## EXERCISE OBJECTIVE
In the records below, find the line containing "Click the Clouds" and retype it and every line after it exactly, adding nothing.

## LISTED ENTRIES
============================================================
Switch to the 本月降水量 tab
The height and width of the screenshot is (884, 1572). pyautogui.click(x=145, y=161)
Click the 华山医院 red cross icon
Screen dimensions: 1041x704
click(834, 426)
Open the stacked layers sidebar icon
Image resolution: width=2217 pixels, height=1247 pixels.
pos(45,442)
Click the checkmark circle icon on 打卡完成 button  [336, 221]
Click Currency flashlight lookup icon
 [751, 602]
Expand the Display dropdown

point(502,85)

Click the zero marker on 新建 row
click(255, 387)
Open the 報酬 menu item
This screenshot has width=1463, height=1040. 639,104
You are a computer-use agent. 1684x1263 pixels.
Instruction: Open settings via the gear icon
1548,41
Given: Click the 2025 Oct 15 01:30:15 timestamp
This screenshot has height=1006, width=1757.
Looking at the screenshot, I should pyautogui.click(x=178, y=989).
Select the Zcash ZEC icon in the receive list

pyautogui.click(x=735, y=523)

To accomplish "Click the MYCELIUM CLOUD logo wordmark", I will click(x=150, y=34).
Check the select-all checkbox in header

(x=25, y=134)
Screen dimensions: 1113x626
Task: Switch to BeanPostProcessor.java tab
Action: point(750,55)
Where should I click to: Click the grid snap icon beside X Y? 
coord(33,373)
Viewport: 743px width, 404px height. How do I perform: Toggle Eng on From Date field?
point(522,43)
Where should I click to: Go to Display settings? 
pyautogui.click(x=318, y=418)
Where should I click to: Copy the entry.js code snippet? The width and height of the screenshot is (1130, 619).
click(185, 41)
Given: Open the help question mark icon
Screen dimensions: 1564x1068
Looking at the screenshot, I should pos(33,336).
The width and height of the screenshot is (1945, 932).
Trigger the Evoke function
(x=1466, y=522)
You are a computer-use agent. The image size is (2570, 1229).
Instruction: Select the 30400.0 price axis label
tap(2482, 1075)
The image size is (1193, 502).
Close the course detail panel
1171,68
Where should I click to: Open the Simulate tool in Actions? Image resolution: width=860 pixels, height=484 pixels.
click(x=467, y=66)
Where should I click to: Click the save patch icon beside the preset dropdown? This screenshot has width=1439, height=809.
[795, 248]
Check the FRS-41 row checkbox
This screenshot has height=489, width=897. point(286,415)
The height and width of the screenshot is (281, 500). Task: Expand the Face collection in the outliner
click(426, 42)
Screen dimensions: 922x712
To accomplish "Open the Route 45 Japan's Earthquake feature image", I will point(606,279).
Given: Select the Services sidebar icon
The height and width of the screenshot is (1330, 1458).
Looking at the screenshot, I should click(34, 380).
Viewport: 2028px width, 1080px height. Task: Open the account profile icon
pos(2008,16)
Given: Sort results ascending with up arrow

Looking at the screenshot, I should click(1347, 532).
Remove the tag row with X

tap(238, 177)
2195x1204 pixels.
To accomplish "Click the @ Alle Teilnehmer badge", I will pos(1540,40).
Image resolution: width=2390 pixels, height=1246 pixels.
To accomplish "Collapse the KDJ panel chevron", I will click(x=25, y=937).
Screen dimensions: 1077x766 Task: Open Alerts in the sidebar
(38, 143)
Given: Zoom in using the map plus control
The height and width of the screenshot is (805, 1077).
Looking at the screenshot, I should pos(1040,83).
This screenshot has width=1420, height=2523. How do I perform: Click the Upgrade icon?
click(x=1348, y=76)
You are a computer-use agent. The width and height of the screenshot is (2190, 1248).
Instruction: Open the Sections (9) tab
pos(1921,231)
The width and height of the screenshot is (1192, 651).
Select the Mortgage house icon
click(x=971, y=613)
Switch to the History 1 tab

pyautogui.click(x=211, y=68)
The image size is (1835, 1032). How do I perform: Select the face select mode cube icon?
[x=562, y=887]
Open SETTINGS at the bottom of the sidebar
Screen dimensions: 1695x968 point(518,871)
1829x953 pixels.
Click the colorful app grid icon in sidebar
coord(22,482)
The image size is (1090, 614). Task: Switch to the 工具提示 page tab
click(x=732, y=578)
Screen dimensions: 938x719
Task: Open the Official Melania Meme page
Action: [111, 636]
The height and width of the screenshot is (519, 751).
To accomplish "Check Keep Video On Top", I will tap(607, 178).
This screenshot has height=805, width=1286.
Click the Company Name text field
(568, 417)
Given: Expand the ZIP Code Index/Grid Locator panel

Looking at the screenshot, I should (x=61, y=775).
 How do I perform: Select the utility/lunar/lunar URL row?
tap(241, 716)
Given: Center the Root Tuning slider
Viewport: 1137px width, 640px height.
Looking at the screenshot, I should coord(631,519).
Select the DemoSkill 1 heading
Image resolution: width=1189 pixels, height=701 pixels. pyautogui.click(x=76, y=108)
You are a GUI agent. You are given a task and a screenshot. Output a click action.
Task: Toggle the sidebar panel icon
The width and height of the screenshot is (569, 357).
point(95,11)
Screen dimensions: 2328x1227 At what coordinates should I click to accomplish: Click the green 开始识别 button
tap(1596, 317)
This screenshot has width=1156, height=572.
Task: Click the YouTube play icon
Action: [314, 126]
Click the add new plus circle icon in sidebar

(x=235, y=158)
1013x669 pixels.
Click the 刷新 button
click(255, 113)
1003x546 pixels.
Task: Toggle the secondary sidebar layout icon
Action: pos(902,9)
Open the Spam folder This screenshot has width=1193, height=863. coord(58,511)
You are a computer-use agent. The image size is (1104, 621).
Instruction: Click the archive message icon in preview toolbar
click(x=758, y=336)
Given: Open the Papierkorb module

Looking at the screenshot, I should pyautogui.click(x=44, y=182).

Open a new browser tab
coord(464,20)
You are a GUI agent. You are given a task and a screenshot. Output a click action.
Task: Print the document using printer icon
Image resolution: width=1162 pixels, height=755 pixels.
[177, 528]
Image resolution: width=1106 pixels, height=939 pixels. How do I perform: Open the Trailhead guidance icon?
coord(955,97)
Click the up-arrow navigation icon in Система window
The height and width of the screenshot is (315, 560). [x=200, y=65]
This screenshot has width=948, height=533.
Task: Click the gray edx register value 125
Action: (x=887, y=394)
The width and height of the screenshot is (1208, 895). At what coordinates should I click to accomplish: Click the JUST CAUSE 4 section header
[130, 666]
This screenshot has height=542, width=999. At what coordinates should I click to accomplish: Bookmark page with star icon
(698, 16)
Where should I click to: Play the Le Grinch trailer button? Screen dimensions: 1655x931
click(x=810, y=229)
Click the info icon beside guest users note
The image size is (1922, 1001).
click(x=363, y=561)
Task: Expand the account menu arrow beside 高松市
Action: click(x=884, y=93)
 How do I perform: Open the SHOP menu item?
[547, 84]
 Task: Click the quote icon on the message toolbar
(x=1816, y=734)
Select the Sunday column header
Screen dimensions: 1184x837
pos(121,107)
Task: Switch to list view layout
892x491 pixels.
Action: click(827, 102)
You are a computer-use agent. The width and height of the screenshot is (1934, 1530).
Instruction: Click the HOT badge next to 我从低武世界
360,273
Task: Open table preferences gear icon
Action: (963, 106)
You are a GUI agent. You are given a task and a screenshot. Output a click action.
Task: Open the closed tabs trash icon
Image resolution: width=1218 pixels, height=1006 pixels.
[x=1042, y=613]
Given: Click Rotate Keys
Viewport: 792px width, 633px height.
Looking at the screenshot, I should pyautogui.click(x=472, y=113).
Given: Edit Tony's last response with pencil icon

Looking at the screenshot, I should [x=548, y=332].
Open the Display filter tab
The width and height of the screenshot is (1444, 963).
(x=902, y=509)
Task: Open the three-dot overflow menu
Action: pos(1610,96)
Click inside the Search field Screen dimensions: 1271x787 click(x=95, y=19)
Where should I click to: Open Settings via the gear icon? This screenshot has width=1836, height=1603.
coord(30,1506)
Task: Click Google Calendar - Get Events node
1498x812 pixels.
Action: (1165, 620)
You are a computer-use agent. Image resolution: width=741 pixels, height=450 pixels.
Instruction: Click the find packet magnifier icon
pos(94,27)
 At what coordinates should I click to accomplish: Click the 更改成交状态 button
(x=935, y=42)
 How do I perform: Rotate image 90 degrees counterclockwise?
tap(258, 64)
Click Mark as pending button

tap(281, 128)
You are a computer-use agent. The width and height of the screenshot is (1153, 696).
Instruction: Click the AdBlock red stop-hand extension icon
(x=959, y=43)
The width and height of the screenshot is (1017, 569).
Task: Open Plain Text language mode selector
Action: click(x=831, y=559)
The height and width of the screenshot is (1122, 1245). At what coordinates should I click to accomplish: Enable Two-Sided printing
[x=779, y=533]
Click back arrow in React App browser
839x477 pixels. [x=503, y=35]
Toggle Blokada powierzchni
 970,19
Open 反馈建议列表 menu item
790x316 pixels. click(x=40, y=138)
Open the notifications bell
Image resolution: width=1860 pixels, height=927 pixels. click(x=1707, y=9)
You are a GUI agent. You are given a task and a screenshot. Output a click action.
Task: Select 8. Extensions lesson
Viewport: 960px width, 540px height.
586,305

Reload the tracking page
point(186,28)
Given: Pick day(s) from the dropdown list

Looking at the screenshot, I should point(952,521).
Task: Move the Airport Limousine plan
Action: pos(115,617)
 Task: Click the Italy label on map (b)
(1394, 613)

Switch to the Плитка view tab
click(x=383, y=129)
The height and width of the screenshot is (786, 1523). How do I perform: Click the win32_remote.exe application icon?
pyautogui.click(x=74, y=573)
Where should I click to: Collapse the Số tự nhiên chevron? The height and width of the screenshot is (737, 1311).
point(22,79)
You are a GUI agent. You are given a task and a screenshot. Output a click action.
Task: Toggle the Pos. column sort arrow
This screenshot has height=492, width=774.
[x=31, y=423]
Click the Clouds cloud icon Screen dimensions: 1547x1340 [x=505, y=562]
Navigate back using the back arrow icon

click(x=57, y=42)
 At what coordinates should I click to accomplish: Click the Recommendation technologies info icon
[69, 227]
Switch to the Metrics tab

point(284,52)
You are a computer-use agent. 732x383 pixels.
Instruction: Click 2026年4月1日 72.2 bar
============================================================
## OUTPUT BELOW
Click the Clouds cloud icon Screen dimensions: 1547x1340 [x=505, y=562]
Navigate back using the back arrow icon

click(x=57, y=42)
 At what coordinates should I click to accomplish: Click the Recommendation technologies info icon
[69, 227]
Switch to the Metrics tab

point(284,52)
You are a computer-use agent. 732x383 pixels.
Instruction: Click 2026年4月1日 72.2 bar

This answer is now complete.